Thursday, January 24, 2013

Truth and Fidelity


The question, what is truth, probably is as old as another question, what is the meaning of life?  Truth certainly is not absolute; it is relative to one's perception of reality.  And since reality is fluid, constantly changing by increased consciousness and discovery, so is truth.

Centuries ago, man truly believed that the Earth was flat and the center of the Universe.  Discovery changed that.  For a few centuries, people truly believed (and many still do) that Columbus discovered the new world.  Discovery changed that perceived truth; Leif Ericsson beat him by 500 years.  And, discoveries in genetics and DNA have opened a whole new world of truths previously unknown.

There are those who hold that their Truth is absolute, and the only real Truth.  In my opinion, that is blindness of a special kind.  That kind of Truth usually has its adherents clinging to blind faith, regardless of how ridiculous the majority of the binding tenants have proven to be.  When something has been proven to be not just outdated but patently false, many times, and the purveyors of such continue to spin their tale to their mesmerized adherents, it has to be either a form of brainwashing or a lie.  Or is it?

To the blindly faithful, it is not a lie but the Truth as they choose to live it and experience it.  It does not matter to them how many times and in how many ways science has proven that their Truth is incorrect, since they believe that science itself is a lie.  When something is repeated over and over again, whether it be truth or fiction, people gradually will believe it.

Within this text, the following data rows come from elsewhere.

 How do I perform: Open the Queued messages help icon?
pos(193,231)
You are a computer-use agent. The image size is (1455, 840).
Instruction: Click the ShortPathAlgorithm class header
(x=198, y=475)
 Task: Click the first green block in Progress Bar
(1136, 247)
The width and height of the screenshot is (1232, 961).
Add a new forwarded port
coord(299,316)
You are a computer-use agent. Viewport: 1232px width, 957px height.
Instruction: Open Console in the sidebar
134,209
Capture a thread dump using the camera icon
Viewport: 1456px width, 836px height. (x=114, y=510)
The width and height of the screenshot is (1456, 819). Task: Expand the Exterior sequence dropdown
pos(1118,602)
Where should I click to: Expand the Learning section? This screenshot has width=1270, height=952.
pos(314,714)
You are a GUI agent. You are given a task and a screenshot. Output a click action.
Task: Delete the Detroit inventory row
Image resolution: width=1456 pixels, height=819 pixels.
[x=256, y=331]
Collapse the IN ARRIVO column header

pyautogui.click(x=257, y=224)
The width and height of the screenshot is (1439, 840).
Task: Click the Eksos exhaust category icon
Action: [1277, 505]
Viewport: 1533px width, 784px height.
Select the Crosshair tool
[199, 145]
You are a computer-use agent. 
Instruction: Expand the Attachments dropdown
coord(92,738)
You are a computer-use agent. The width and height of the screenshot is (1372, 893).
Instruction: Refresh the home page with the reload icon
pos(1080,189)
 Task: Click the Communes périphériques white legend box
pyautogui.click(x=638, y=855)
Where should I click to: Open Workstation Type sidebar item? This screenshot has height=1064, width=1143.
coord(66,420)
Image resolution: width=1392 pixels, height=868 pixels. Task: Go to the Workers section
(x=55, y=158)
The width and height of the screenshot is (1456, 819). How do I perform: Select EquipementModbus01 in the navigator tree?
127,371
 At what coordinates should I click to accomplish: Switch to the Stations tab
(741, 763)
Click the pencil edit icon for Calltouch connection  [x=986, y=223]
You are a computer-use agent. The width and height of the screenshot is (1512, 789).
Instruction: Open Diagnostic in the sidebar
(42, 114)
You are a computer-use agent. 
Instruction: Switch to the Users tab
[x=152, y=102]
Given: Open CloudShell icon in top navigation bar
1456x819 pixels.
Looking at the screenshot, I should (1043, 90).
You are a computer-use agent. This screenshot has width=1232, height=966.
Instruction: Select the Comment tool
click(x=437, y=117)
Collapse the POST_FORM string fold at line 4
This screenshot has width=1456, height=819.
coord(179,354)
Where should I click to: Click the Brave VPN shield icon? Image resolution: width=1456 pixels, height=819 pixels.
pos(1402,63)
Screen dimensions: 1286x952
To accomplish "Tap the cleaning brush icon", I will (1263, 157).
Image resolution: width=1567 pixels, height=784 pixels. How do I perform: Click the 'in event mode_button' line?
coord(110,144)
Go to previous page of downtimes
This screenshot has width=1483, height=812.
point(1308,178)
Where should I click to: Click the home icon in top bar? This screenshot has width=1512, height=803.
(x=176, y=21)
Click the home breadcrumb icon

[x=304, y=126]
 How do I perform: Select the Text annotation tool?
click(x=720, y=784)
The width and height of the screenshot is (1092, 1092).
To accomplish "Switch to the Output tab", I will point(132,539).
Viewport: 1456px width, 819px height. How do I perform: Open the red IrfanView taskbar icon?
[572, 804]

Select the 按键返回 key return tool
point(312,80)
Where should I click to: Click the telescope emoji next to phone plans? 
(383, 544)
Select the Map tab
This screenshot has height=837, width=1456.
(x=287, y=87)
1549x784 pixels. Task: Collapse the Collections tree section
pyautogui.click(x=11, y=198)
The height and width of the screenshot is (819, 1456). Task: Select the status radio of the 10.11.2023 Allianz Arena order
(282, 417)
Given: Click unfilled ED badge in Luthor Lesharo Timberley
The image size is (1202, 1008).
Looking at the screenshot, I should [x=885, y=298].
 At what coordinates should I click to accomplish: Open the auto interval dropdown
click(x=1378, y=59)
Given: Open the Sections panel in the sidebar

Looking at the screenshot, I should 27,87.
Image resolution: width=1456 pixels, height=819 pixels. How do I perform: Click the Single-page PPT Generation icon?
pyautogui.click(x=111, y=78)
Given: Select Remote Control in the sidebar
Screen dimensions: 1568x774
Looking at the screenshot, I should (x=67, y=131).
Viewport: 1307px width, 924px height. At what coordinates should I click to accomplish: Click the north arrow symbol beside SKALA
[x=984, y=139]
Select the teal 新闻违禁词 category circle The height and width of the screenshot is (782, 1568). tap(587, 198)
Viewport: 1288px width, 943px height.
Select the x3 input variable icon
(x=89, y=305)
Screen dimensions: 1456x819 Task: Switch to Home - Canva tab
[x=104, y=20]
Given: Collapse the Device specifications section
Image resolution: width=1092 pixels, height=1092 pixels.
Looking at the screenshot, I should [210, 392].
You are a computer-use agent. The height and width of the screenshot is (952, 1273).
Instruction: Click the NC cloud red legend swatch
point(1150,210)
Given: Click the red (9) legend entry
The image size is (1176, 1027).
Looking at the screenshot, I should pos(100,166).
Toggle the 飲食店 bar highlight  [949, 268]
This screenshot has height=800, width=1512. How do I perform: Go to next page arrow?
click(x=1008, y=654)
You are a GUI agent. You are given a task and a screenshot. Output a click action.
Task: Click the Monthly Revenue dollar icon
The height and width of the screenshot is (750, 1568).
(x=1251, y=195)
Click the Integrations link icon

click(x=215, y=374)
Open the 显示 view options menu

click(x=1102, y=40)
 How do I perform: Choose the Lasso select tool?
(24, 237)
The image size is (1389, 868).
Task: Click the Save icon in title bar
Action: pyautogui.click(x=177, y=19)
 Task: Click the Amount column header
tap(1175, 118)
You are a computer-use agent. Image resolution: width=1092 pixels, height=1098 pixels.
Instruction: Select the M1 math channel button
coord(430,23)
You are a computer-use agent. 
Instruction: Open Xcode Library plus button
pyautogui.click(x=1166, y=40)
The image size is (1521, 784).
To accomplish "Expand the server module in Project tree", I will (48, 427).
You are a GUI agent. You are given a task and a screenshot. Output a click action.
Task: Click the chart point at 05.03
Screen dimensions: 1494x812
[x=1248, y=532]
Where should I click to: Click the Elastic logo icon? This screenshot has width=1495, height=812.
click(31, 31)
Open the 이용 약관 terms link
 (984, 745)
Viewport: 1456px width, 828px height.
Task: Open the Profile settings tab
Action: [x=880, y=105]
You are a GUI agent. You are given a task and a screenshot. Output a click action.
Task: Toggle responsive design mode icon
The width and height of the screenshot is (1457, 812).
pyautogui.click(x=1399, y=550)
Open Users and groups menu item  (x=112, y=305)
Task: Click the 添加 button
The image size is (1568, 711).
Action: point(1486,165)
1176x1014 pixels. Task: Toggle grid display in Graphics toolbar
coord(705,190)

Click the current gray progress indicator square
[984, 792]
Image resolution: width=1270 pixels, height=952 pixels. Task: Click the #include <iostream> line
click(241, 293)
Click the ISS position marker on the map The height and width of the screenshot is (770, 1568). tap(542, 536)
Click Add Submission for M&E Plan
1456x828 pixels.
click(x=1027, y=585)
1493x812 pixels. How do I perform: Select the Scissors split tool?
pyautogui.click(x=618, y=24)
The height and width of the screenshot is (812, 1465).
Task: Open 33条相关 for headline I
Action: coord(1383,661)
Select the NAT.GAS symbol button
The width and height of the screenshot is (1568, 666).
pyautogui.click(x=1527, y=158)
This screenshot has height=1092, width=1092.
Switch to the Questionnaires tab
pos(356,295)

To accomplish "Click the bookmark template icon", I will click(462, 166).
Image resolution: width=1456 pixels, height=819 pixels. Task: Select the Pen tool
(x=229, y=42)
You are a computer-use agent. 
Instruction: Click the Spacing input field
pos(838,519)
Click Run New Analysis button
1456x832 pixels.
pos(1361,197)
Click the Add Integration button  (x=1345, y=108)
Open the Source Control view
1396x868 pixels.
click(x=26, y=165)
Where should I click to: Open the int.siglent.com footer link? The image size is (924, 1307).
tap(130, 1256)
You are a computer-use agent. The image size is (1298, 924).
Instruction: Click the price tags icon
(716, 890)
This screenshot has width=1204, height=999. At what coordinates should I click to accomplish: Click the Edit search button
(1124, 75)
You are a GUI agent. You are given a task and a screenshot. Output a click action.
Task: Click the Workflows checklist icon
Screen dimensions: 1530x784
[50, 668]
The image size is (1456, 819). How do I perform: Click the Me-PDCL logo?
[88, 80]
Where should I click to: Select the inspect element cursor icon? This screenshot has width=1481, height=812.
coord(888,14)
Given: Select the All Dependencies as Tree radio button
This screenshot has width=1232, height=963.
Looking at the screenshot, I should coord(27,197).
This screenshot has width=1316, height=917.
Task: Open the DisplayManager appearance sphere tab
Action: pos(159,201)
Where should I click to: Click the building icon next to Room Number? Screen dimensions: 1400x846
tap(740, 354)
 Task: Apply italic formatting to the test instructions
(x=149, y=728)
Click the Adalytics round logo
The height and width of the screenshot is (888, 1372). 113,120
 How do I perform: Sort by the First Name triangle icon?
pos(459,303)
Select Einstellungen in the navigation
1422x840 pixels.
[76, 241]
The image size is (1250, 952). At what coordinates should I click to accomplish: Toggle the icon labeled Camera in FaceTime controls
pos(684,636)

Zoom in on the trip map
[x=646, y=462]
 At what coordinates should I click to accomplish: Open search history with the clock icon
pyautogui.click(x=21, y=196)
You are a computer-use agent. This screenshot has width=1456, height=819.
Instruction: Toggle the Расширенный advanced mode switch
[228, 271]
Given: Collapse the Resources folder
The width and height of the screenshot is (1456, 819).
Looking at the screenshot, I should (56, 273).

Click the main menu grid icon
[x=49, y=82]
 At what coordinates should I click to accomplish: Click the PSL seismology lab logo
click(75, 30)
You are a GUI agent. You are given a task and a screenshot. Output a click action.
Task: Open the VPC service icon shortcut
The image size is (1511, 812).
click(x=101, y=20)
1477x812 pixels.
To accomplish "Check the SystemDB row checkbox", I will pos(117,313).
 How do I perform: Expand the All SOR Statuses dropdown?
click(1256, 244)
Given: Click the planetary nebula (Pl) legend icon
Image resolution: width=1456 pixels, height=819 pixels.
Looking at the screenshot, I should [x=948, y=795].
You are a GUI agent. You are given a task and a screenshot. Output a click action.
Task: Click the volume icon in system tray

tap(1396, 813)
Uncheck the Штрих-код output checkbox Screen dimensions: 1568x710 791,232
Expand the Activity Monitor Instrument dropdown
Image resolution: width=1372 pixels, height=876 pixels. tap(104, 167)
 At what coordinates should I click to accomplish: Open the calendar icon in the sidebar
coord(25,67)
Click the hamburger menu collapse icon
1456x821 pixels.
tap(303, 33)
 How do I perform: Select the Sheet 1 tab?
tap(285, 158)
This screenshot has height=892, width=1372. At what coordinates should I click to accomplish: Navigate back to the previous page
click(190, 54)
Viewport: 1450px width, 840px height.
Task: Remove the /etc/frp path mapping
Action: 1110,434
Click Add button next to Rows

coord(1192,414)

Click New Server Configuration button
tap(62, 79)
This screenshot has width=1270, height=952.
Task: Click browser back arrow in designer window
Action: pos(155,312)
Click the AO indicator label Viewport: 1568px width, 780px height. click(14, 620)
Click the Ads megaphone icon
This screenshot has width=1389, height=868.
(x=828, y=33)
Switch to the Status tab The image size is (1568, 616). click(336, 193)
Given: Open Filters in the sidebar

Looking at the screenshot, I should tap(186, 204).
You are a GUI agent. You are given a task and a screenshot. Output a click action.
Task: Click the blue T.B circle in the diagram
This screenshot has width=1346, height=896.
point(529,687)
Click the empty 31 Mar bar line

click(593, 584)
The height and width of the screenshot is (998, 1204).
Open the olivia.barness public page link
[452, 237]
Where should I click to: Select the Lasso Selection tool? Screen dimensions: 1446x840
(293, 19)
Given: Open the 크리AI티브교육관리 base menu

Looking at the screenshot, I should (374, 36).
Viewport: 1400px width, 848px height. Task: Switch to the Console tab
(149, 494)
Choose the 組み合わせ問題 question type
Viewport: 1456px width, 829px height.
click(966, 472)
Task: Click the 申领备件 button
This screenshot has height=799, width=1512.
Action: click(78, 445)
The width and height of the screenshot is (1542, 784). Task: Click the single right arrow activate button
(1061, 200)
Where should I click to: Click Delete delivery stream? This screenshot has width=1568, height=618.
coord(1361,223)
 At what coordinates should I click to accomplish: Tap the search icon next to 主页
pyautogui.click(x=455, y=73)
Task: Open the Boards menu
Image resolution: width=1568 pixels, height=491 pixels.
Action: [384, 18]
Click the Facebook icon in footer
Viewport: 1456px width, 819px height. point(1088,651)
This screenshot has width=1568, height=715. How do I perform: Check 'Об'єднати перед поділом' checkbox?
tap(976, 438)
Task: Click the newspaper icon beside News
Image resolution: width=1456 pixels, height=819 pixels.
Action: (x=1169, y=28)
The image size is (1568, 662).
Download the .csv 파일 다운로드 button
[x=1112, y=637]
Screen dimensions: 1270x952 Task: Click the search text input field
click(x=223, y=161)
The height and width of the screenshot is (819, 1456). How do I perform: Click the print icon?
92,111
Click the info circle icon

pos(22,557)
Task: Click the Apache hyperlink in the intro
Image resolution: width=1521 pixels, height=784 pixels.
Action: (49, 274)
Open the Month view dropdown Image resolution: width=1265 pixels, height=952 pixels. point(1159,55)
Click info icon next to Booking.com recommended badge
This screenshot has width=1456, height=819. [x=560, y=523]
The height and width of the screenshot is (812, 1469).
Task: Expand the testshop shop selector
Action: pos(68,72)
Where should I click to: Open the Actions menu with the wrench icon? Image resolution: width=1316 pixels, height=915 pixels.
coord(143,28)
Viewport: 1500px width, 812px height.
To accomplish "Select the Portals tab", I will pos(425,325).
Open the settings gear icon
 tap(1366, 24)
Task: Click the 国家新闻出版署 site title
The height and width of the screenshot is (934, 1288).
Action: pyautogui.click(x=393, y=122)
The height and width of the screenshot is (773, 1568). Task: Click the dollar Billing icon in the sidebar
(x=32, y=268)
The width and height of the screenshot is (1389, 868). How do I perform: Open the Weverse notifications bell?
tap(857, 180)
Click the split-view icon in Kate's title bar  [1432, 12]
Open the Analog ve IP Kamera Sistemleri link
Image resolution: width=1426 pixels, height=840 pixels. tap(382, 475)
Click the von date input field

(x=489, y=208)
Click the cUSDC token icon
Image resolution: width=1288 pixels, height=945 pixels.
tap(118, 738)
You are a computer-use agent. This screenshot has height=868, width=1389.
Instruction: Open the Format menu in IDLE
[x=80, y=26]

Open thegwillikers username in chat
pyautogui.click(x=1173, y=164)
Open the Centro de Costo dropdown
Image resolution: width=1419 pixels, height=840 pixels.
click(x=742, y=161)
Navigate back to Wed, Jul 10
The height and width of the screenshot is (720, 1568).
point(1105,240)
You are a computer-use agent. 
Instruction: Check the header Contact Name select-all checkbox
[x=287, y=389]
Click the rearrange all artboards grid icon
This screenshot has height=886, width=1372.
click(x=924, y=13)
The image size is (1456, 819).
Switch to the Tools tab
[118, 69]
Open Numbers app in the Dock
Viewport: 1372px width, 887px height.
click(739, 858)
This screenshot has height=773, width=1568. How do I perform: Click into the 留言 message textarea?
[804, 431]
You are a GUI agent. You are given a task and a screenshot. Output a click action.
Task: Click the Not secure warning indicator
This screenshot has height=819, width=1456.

It can be said that when we live out our Truth, what we believe to be right, it can be witnessed in our words and deeds.  There are those adherents of a certain Truth that feel compelled to leave written tracts about their Truth at your door; they are acting out their Truth.  Even if a person deems that Truth to be false, it is still the Truth for its adherents.  And, when a man holds something to be true, he does not have a problem being loyal and living in fidelity with it.  But what should be done with the loyalty and fidelity given to that Truth when something happens to damage it or prove it false?

In the 21st century, daily discoveries are made that change previously perceived Truths.  A discovered something else is added to the mix (that particular truth) and it alters our perception of that Truth; it makes that Truth even more so, or it proves it to be false.  When men enter into a contract, both parties agree to terms and to the end means that they consider mutually beneficial, thus binding.  Based on this, both parties expect to live in loyalty and fidelity with the agreed contract.  But what happens if one of the men was duped by the other, with deception, into signing the contract?  How can that man continue to live in loyalty and fidelity with the other who had duped him?  In my opinion, he cannot and should not.

If a man purchased some land and the seller had agreed to certain specifics to happen after the sale, and they did not because the seller had no intention of doing so, there is no reason for the buyer to have any loyalty and fidelity with the seller.  Sue him.  If a man had a house built to certain specifics and the builder cut corners by not following those set specifics (to increase his profit), then there is no case for loyalty and fidelity.  Take him to court.  If a spouse has had an extra-marital affair or secretly entered into the marriage for financial gain, the victimized spouse has every reason to end his or her loyalty and fidelity.  These three examples describe how people entered into a "truth" and how deception altered that believed truth (in the mind of the victimized) making it, loyalty, and fidelity null and void.  There should be no reason to continue to be loyal and live in fidelity with something or someone who has deliberately harmed or intended to harm you.  However, there are those things known as accidents, things that should not be confused with the aforementioned deceptions.

A neighbor wanted to do you a favor, a kindness, and he decided to cut your grass.  Unknown to your neighbor:  you put down a lawn treatment that required a 48 hour "do not disturb" before cutting your lawn.  You are out your time and the expense of the lawn treatment.  What should you do?  Thank your neighbor for his effort but tell him about the lawn treatment.  Share a joke and a beer or two over it.  If reimbursement for the treatment is offered, take it.  There is no reason to remove your loyalty and fidelity from this man.  He preformed, within his perceived Truth, an act of neighborhood fidelity to you, and did so without malice.  It should always be so easy.